À l’occasion de cette décision, alors que la cour de cassation dans le présent arrêt n’a pas souhaité statuer sur l’articulation de l’obligation d’un test PCR et les droits fondamentaux relatifs à l’intégrité physique, le conseil constitutionnel quant à lui a éclairci ce point. Il considère ainsi que « l’obligation de se soumettre à un test de dépistage de la Covid-19 […] n’est pas attentatoire à l’intégrité physique et à la dignité des personnes. » (Décision n°2021-824 DC du 5 août 2021, considérant 97).
Cette précision ne permet pas de balayer le flou juridique concernant l’obligation d’effectuer un test PCR (désormais intégrée dans la loi) pour l’étranger et le consentement libre et éclairé pour tout acte médical de l’article L.1111-4 du code de la santé publique. La contrainte pour l’étranger d’effectuer ce dépistage de la Covid-19, afin de ne pas être pénalement poursuivi, réduit le caractère « libre et eclairé » du consentement à néant.

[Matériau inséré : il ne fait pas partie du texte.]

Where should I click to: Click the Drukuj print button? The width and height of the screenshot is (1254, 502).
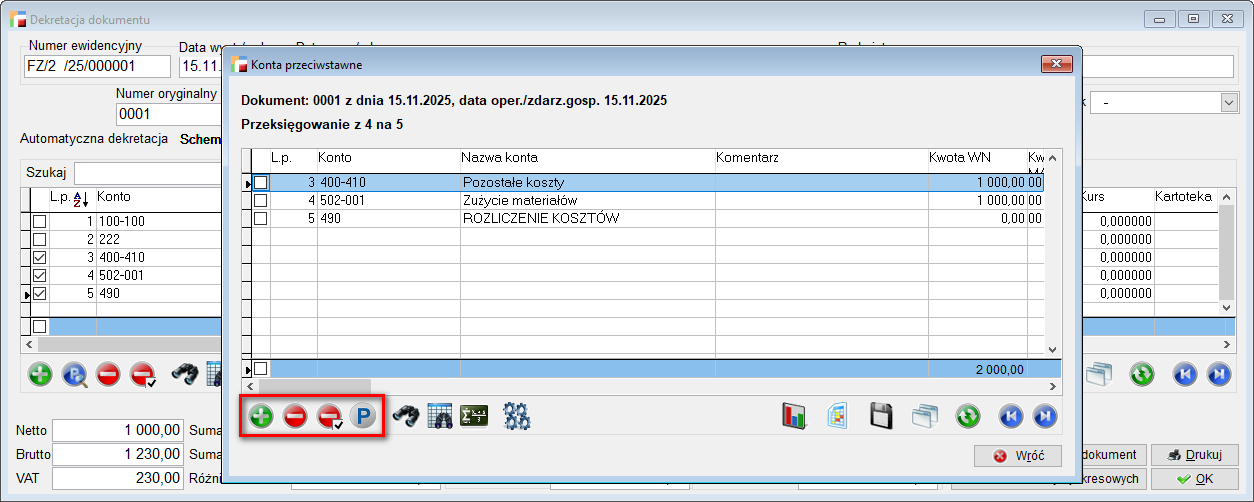click(x=1194, y=456)
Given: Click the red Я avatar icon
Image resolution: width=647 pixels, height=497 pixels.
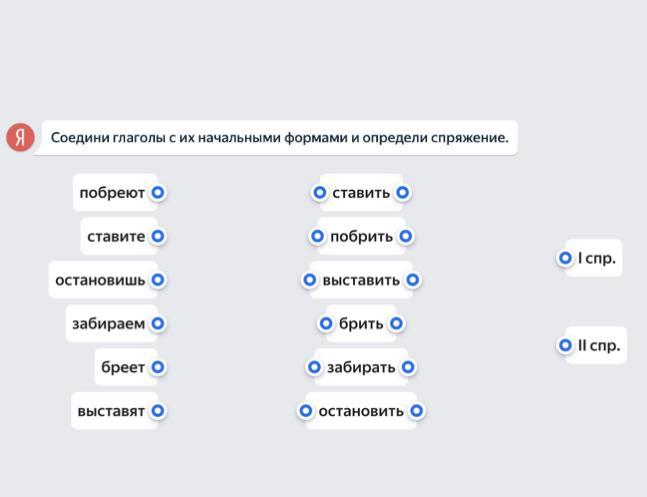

La cour de cassation aura probablement à effectuer un contrôle de conventionalité de la loi, imposant le test de dépistage à l’article 8 de la convention européenne des droits de l’Homme, en justifiant (ou non) cette ingérence dans les droits de la personne par la protection de la santé. La cour de Strasbourg laisse une large marge d’appréciation aux États en exigeant une “législation pertinente [dont l’objectif est la] protection contre des maladies susceptibles de faire peser un risque grave sur la santé.” (Cour EDH, 8 avril 2021, Vavřička et autres c. République tchèque, n°47621/13, §272). Compte tenu de l’ampleur de la pandémie de Covid-19, l’inconventionnalité de ladite loi ne devrait pas être prononcée.